Results from the DMBA-induced rat mammary cancer model has provided the scientific principles required to evaluate long-term
adjuvant tamoxifen therapy. Similarly, the athymic mouse model allowed the identification of clinically relevant mechanisms
of drug resistance to tamoxifen and a model system to test new agents for cross resistance. Additionally, the endometrial
cancer model has allowed the identification of agents that cause a slight increase in the risk of endometrial cancer long
before the data would have be available from clinical studies. However, it should be stressed that this model is really only
relevant for agents to be tested as preventives in normal women. The risks of developing endometrial cancer during tamoxifen
therapy are slight compared with the survival benefit in controlling breast cancer.
Finally the discovery of the carcinogenic potential of tamoxifen in the rat liver, 20 years after it was first introduced
into clinical practice, raises an interesting issue. If the studies of liver carcinogenicity had been completed and published
in the early 1970’s there would be no tamoxifen and tens of thousands of women with breast cancer would have died prematurely.
In fact there would have been no incentive to develop new agents as alternatives to tamoxifen or following tamoxifen failure.

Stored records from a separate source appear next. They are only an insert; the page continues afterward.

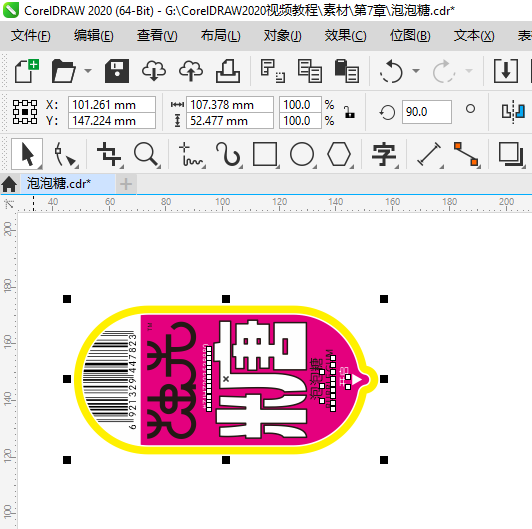Activate the Text tool
The height and width of the screenshot is (529, 532).
[x=384, y=154]
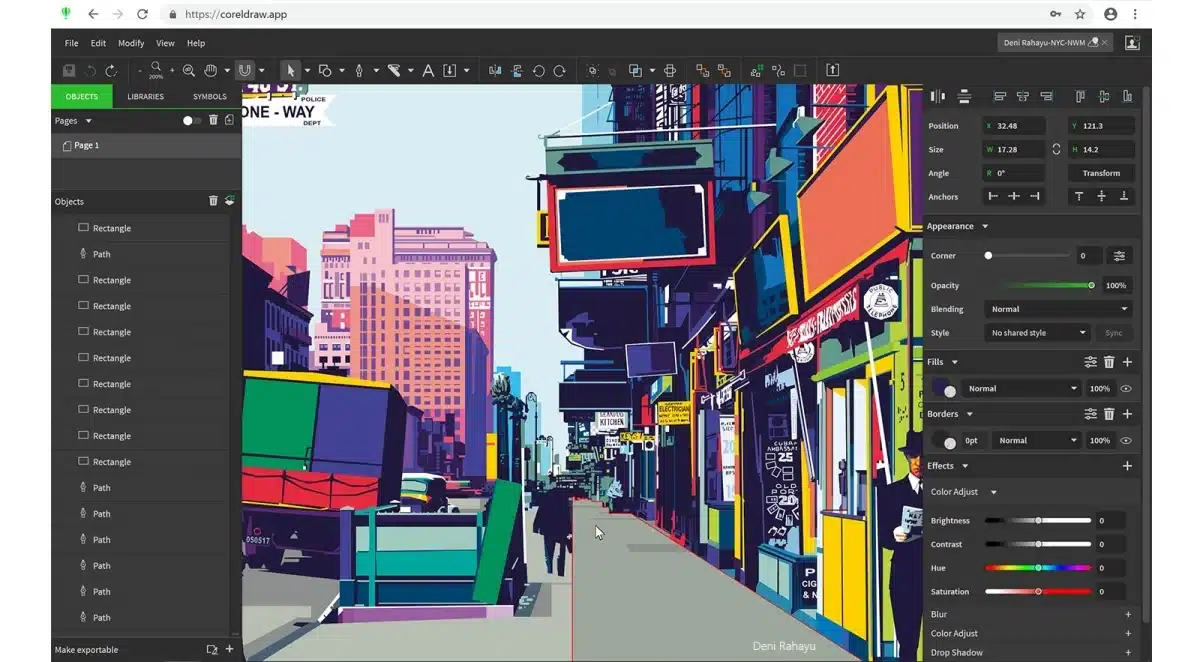Screen dimensions: 1200x662
Task: Toggle the border visibility eye icon
Action: pos(1126,440)
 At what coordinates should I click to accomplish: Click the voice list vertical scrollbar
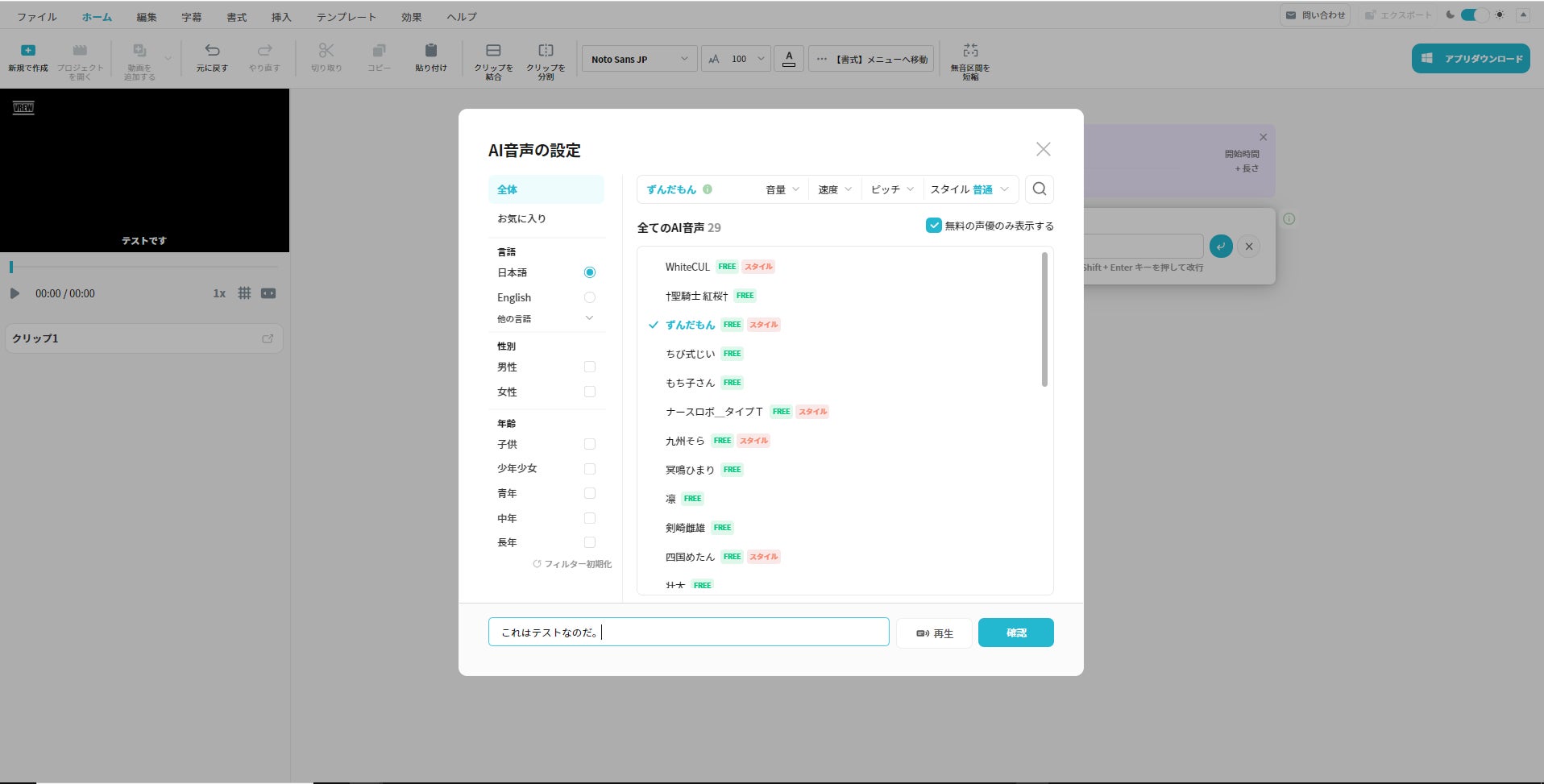click(x=1044, y=320)
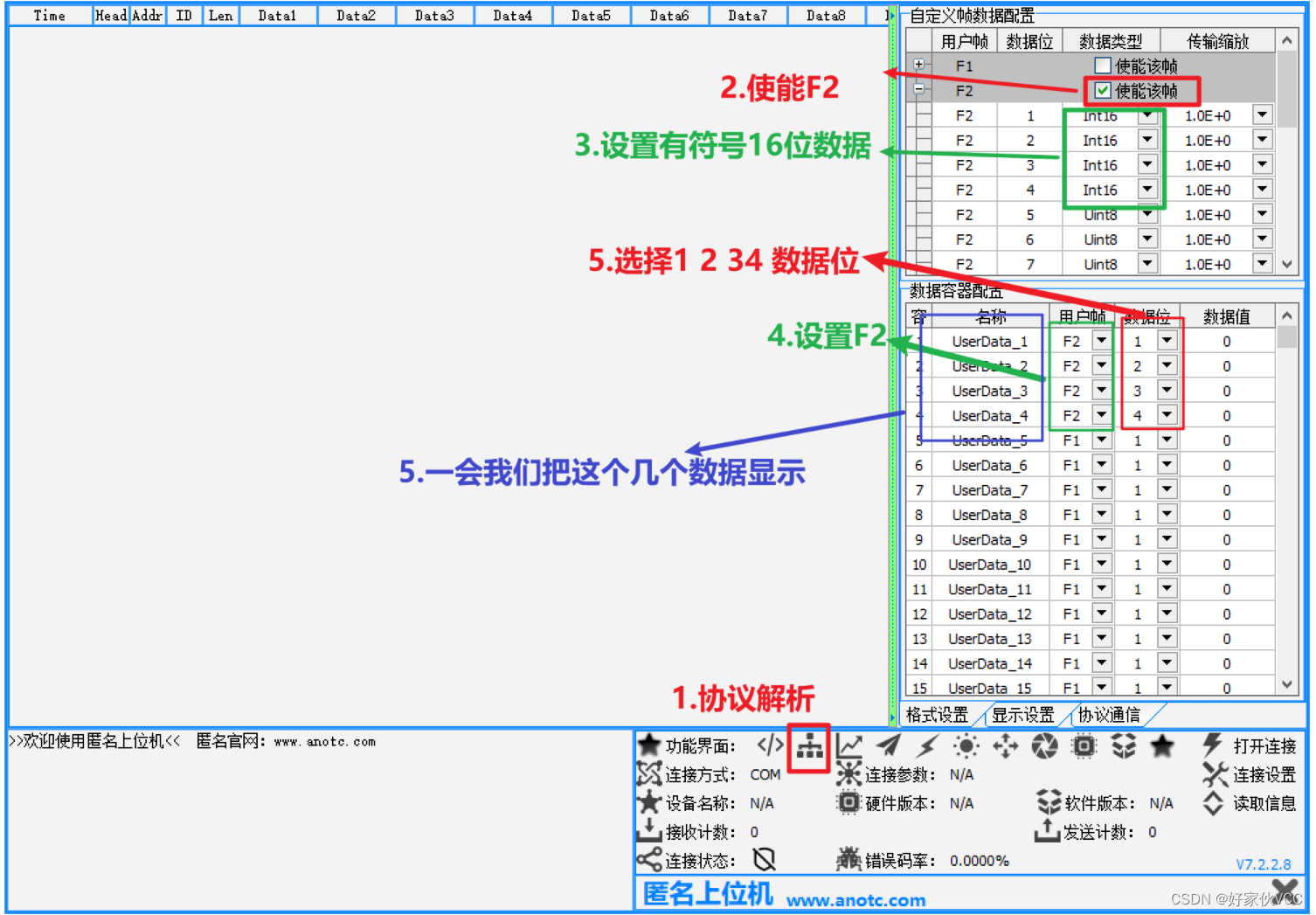Open the protocol analysis panel icon

[x=808, y=746]
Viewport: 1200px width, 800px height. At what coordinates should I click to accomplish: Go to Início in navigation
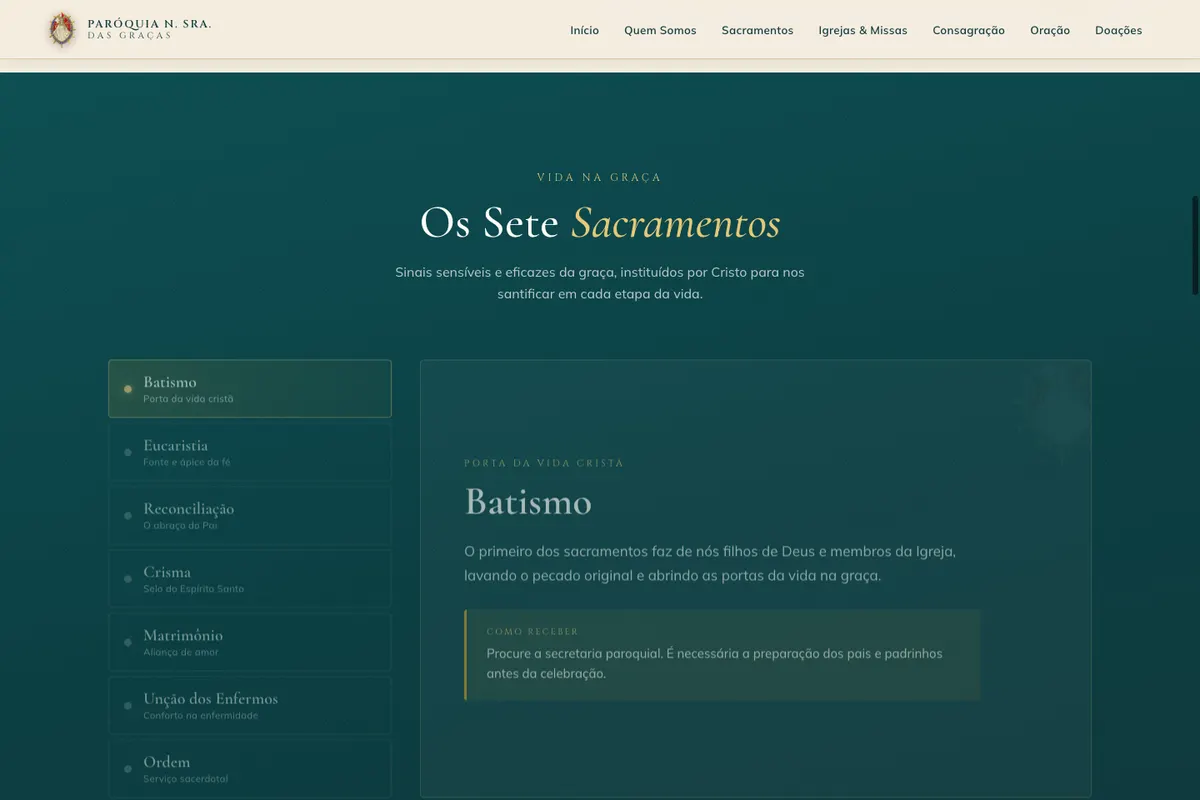pyautogui.click(x=584, y=30)
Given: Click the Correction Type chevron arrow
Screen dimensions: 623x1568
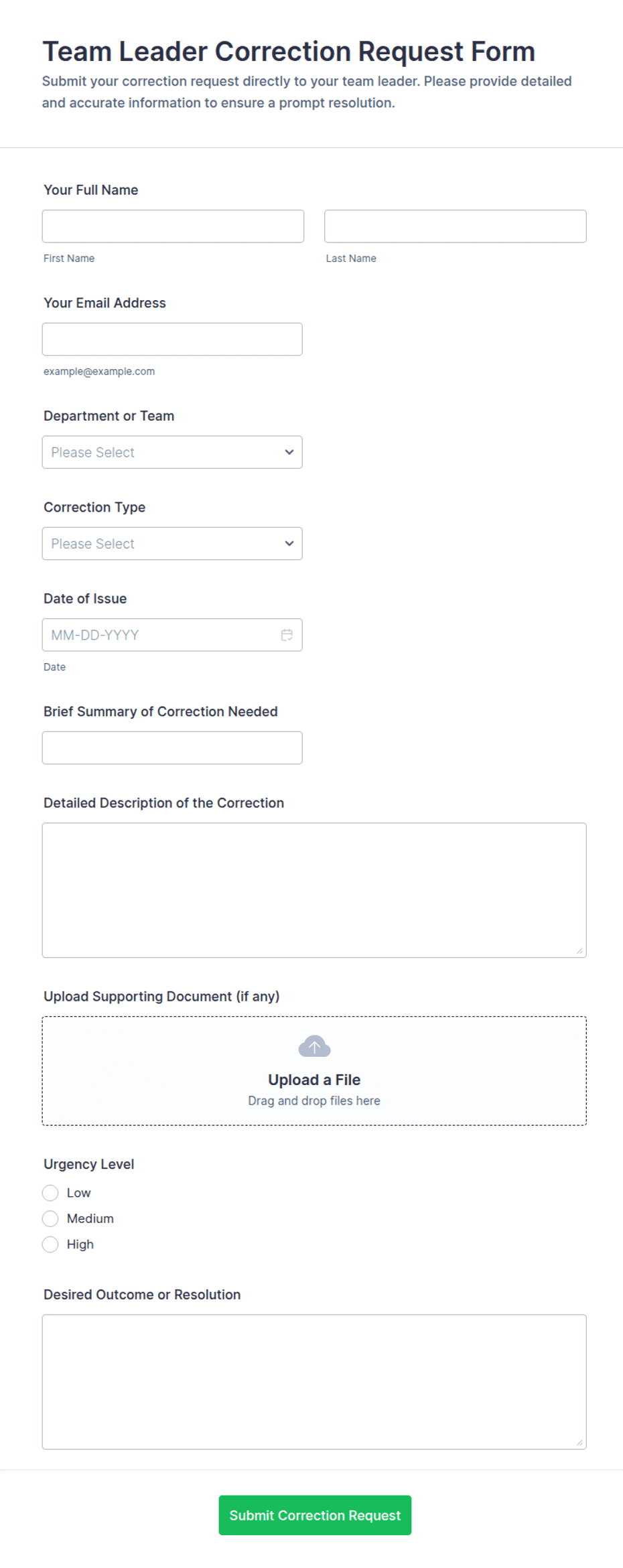Looking at the screenshot, I should [289, 544].
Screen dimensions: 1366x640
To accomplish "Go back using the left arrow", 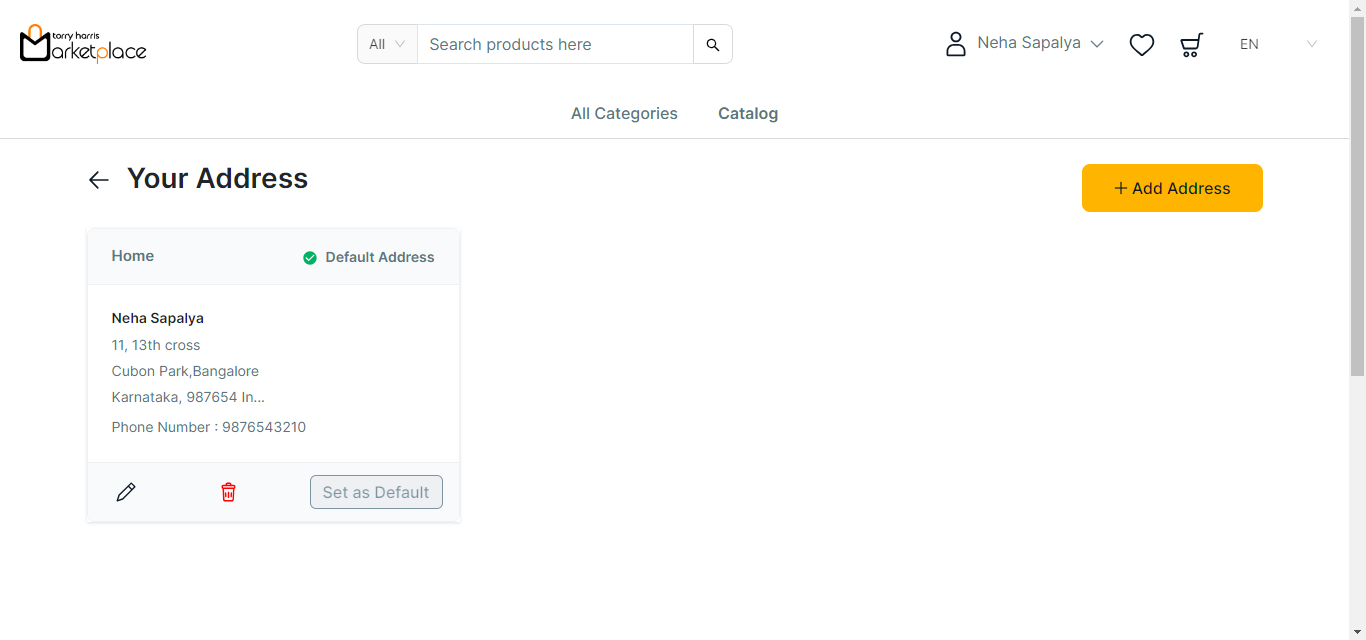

Most importantly, we would not have any knowledge about the target-site or selective actions of antiestrogens. All the current
interest in selective estrogen receptor modulators (SERMs) is based on the huge clinical data base obtained by studying tamoxifen.
The success of tamoxifen as an agent that preserves bone density, lowers cholesterol and prevents contralateral breast cancer43 has become a classic example of a multimechanistic drug. These concepts have acted as a catalyst to develop new agents for
new applications. The laboratory studies of raloxifene44-46) provided the scientific rationale for the use of raloxifene as a preventive for osteoporosis47) but with the goal of preventing breast cancer in post-menopausal women48,49) (Fig 5). It is clear that the close collaboration between laboratory and clinical research has revolutionized the prospects
for women’s health care in the 21st century.